Il borgo di Cervo si sviluppa in altezza e ai suoi piedi si trovano piccole spiagge di sabbia e ciottoli bagnate da un mare limpido e perfetto per una pausa nelle giornate più calde. La particolare posizione del paese permette di alternare facilmente una giornata di mare alla visita del centro storico, senza il bisogno di spostarsi utilizzando l'auto. Le acque sono particolarmente apprezzate anche dagli appassionati di snorkeling, grazie ai fondali ricchi di rocce e di fauna marina.
Cervo ha sempre esercitato un forte richiamo su pittori, musicisti e artisti. Passeggiando tra i carugi è facile imbattersi in piccole gallerie d'arte, botteghe artigiane e atelier che contribuiscono a mantenere viva la vocazione culturale del borgo. Durante l'anno vengono organizzate mostre, esposizioni e iniziative che animano le piazze senza alterare l'atmosfera tranquilla che caratterizza il paese.
L'origine del nome non è del tutto certa e ha dato vita a diverse interpretazioni. Secondo una delle ipotesi più accreditate deriverebbe dal latino "Cervus", probabilmente legato alla presenza di cervi nei boschi che ricoprono le colline circostanti. Un'altra teoria lo collega invece all'antico termine ligure utilizzato per indicare un promontorio sul mare. Qualunque sia la sua origine, il nome contribuisce ad aumentare il fascino e il mistero di uno dei borghi più caratteristici della Riviera.
Visitare Cervo significa anche scoprire la cucina del Ponente Ligure, le trattorie del borgo infatti propongono piatti preparati con ingredienti locali: pesce fresco, olive Taggiasche, olio extravergine, pesto, focaccia e vini della Riviera Ligure di Ponente.
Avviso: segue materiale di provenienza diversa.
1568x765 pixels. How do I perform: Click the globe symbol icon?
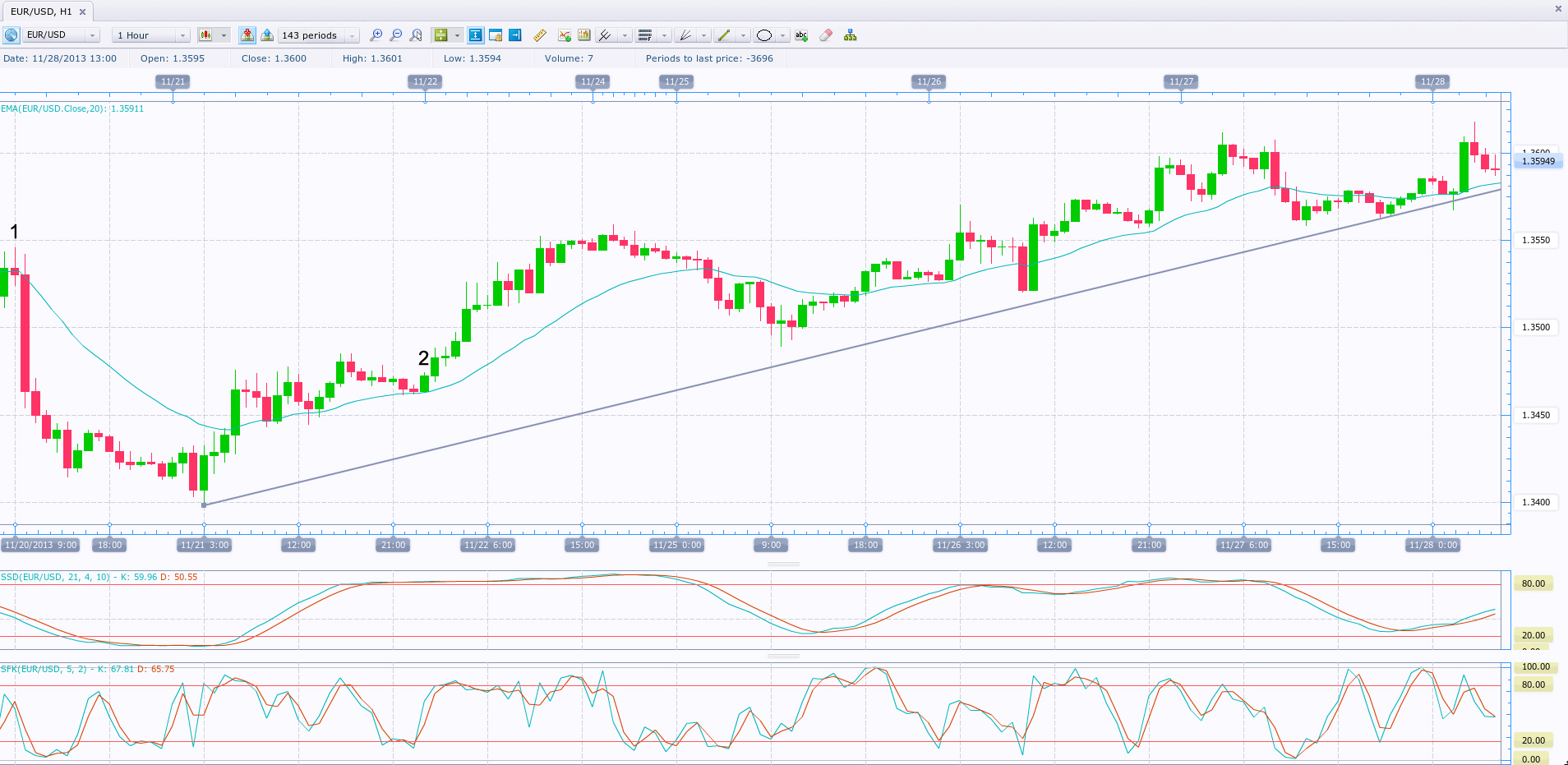12,35
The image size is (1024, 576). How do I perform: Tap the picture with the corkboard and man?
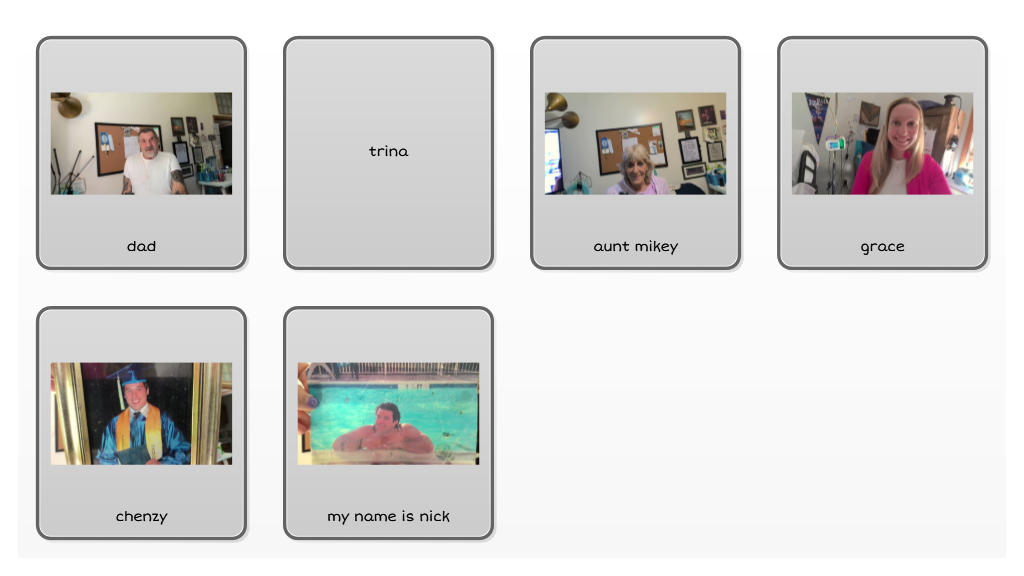pyautogui.click(x=141, y=143)
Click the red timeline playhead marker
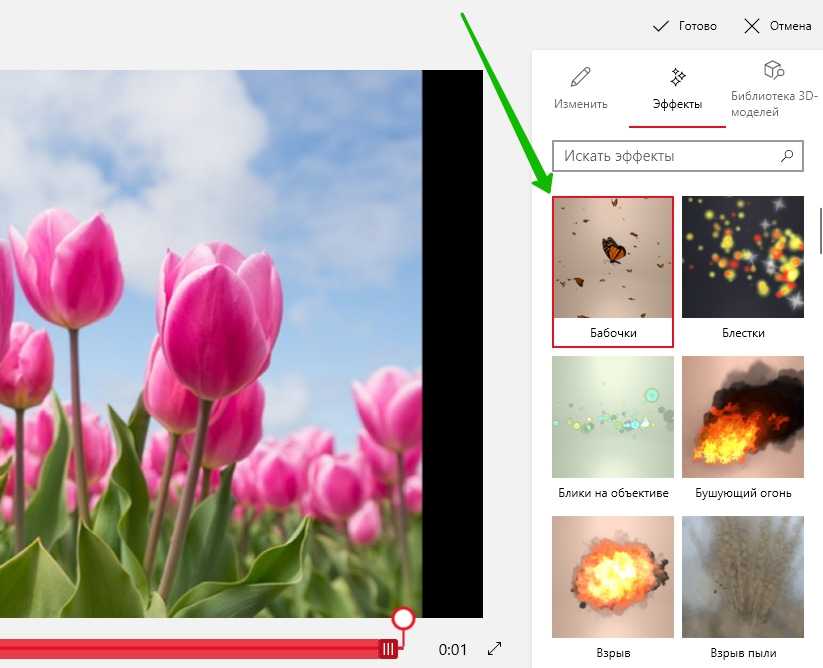The image size is (823, 668). point(402,619)
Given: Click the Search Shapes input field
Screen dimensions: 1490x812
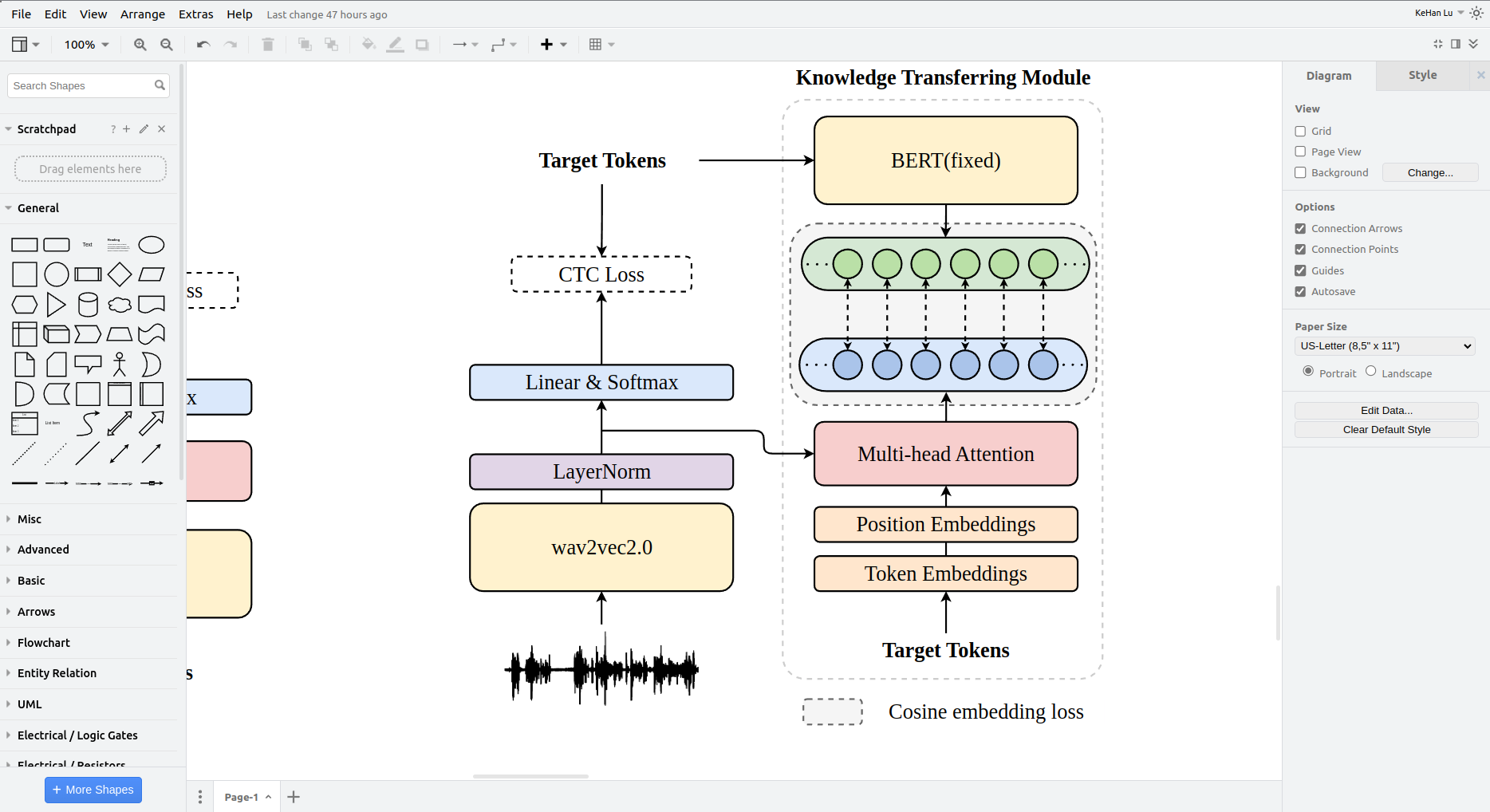Looking at the screenshot, I should [x=81, y=86].
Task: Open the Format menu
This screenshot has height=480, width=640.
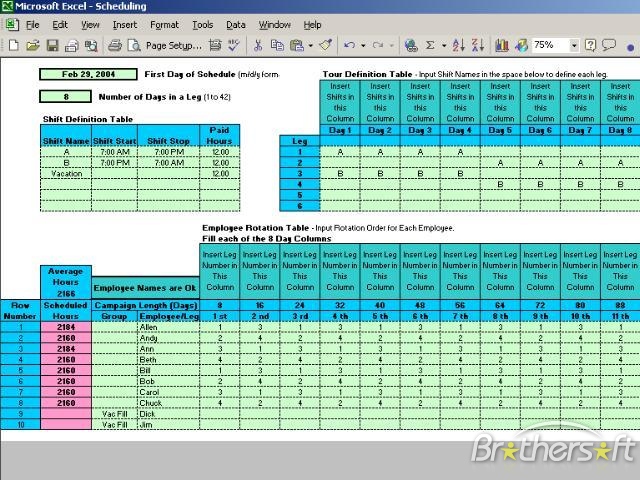Action: pos(164,24)
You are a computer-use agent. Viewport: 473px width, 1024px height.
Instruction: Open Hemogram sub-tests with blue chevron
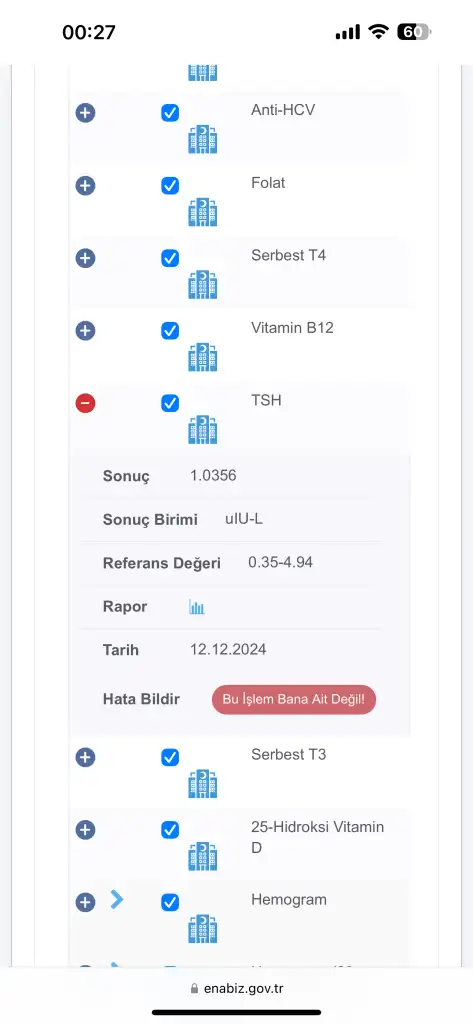pyautogui.click(x=117, y=899)
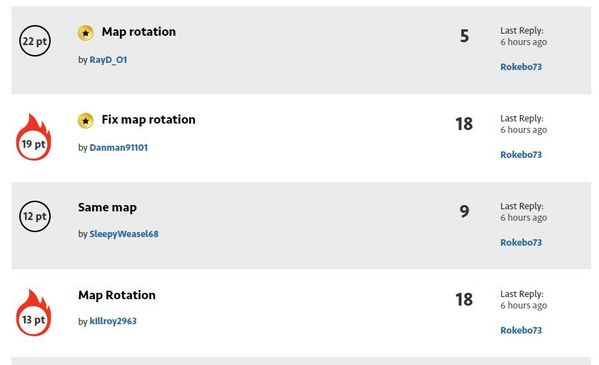The image size is (599, 365).
Task: Click the 13 pt flame icon
Action: click(34, 313)
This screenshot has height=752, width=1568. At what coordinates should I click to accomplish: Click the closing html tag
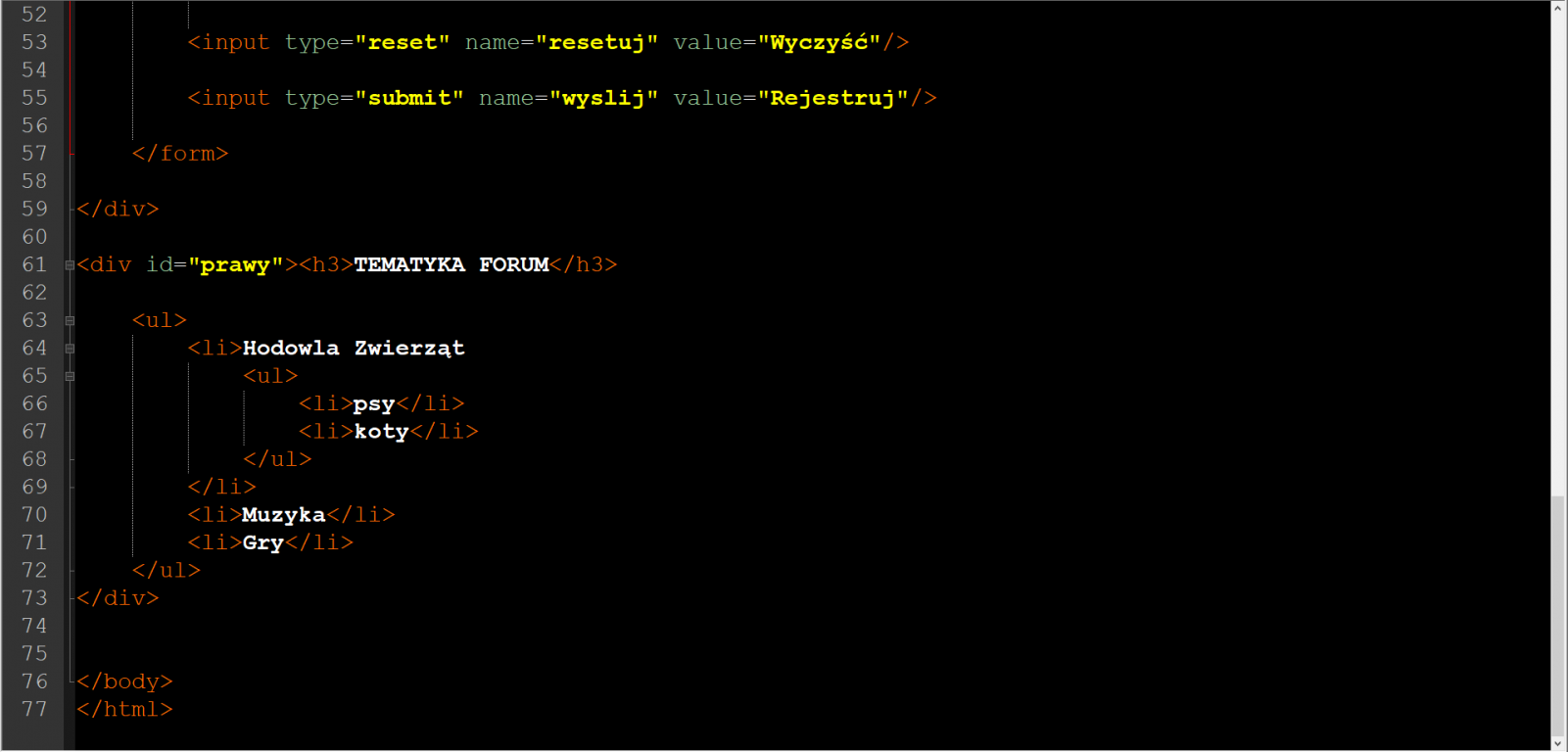124,709
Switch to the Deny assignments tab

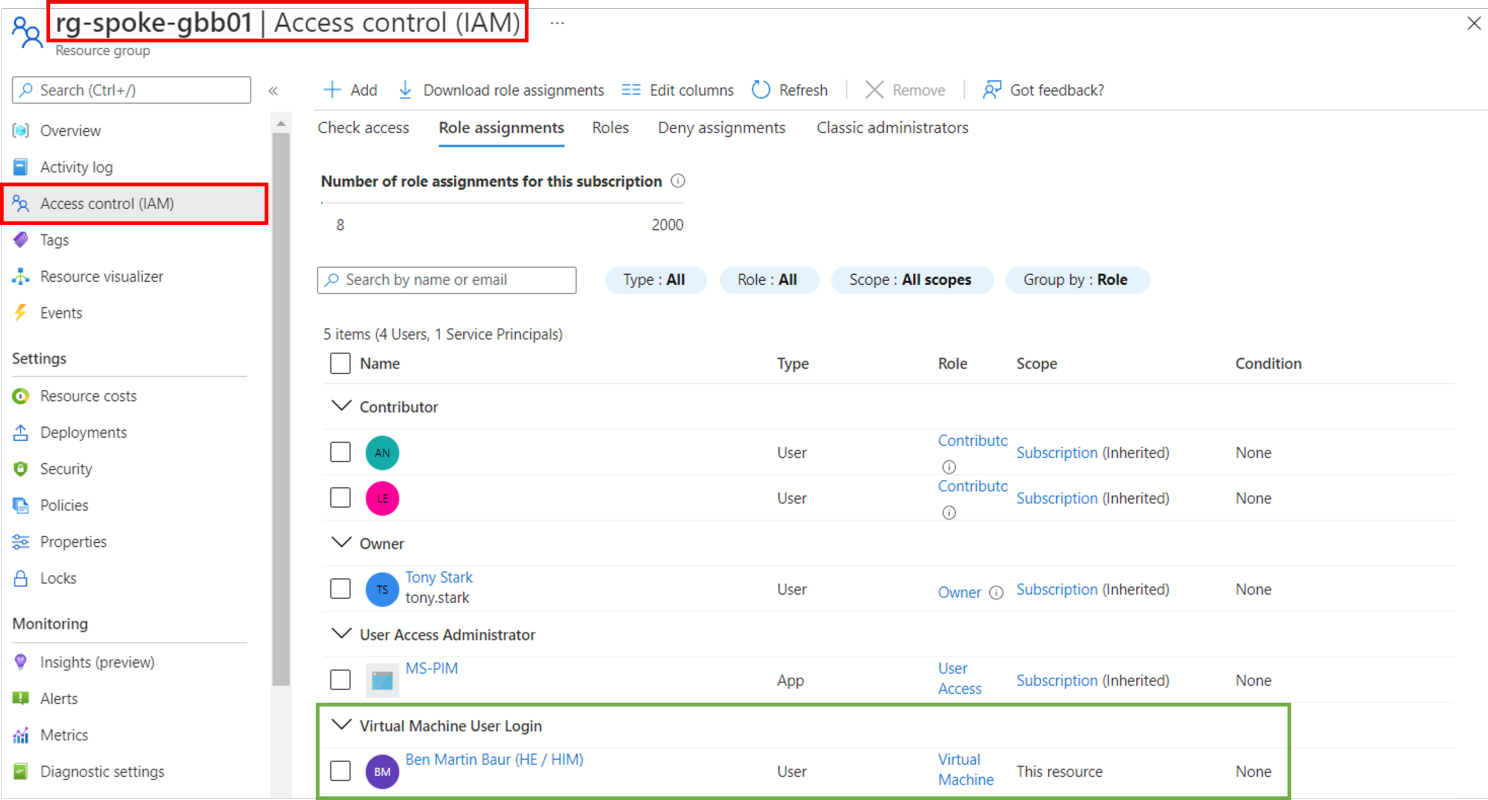[721, 128]
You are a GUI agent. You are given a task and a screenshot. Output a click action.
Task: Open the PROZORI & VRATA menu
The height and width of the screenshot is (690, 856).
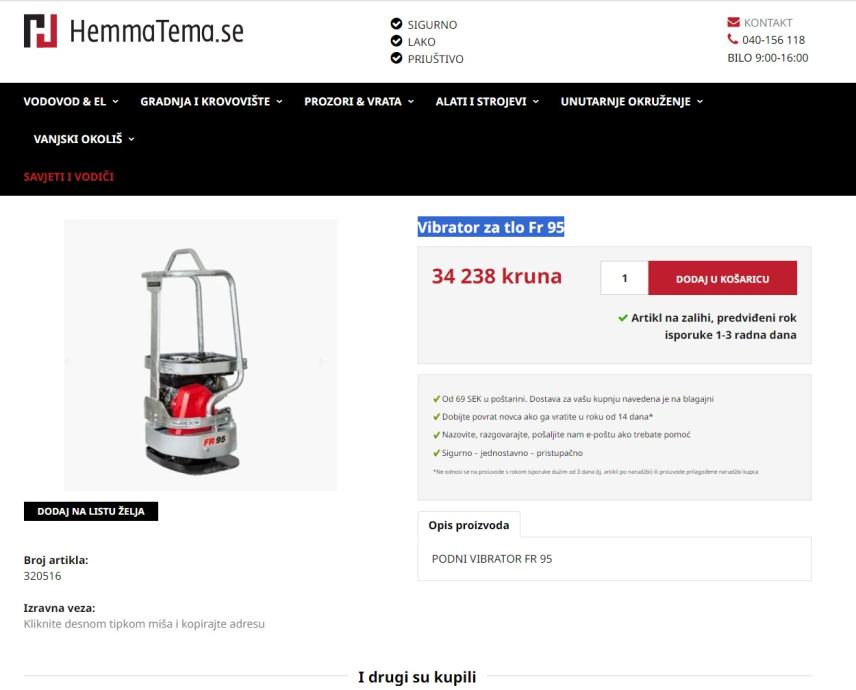pos(359,102)
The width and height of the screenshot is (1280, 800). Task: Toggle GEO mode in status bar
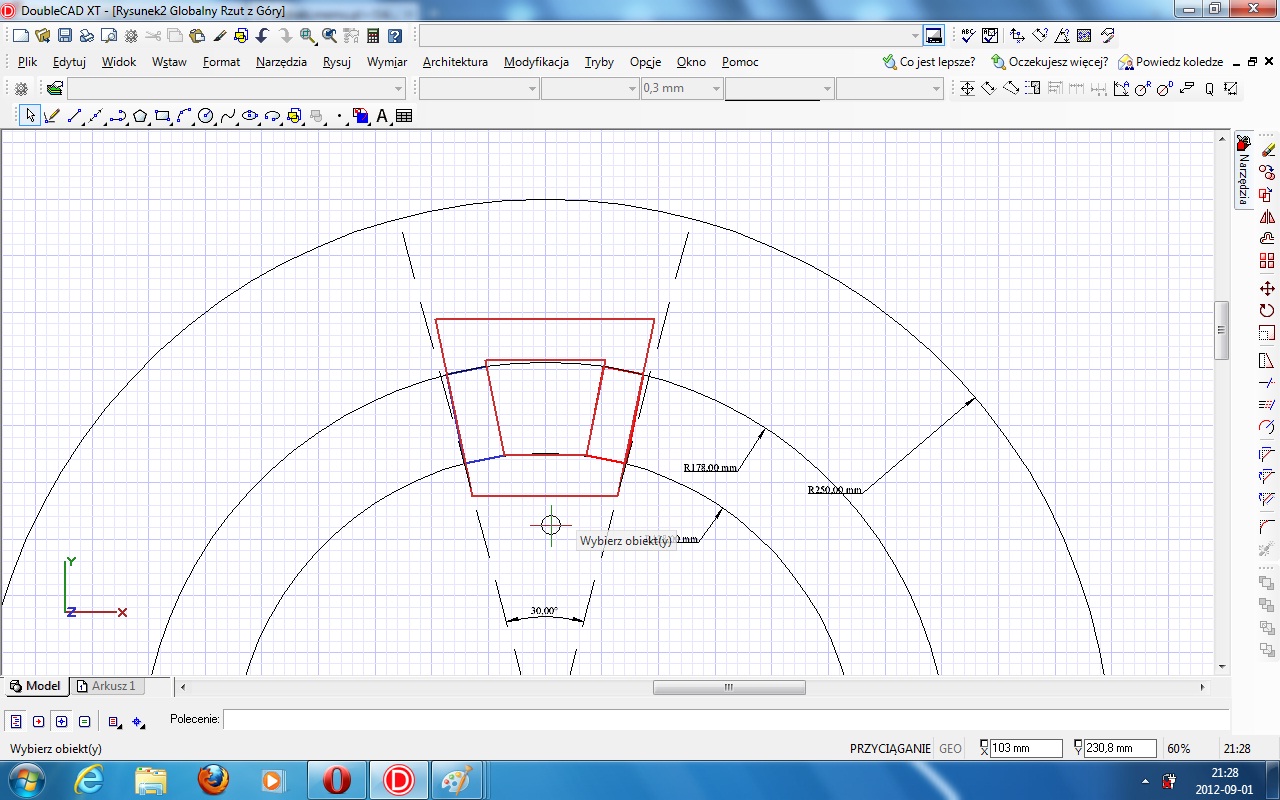950,748
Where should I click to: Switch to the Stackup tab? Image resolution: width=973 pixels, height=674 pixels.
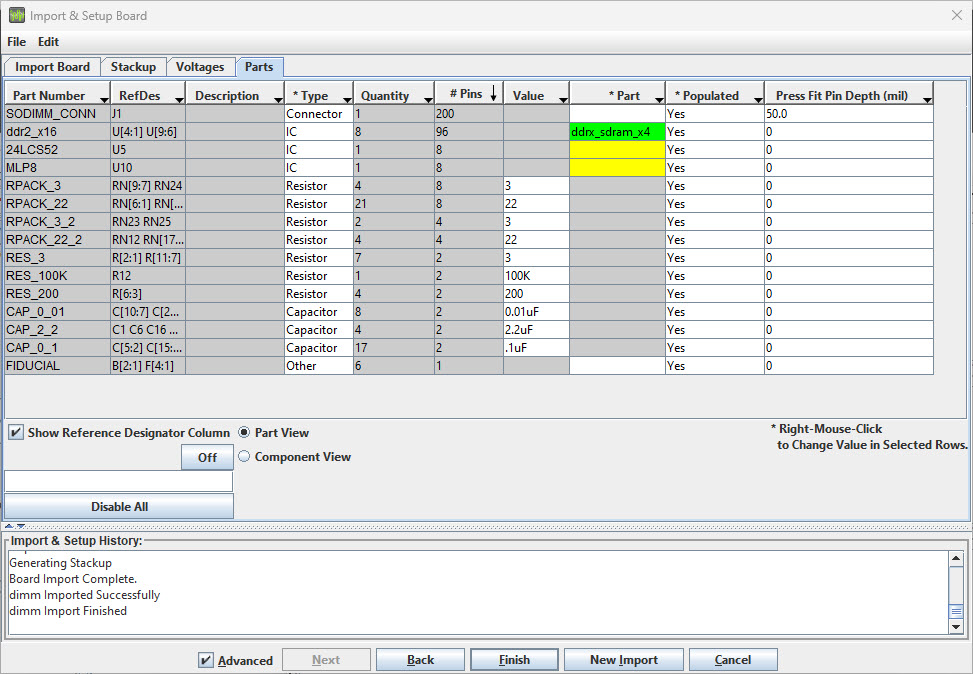(133, 67)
Sedersi in una terrazza affacciata sul mare al tramonto, con un calice di Pigato o Vermentino, è uno dei modi migliori per concludere la visita.
Grazie alla sua posizione, Cervo rappresenta un ottimo punto di partenza per esplorare il Golfo Dianese: in pochi minuti si raggiungono Diano Marina, con le sue ampie spiagge sabbiose, il paese di Villa Faraldi e le sue frazioni, circondati da ulivi, e Andora, porta d'ingresso verso la Riviera di Ponente. Gli appassionati di trekking e mountain bike possono invece dirigersi verso l'entroterra, dove numerosi sentieri attraversano uliveti, boschi e piccoli borghi panoramici.
Cervo è uno di quei luoghi che riescono a conquistare ogni tipo di viaggiatore: gli amanti di storia possono passeggiare tra i suoi vicoli medievali, gli appassionati di arte assistere a un concerto del Festival Internazionale di Musica da Camera, mentre chi cerca relax trova spiagge tranquille e panorami spettacolari sul Mediterraneo. È un borgo dove il tempo sembra scorrere più lentamente, invitando a fermarsi, osservare e vivere la Liguria con calma. Per chi visita la Riviera dei Fiori, Cervo rappresenta una tappa imprescindibile: un piccolo gioiello sospeso tra mare e collina, dove cultura, natura e tradizione si incontrano in uno degli scenari più belli della Liguria.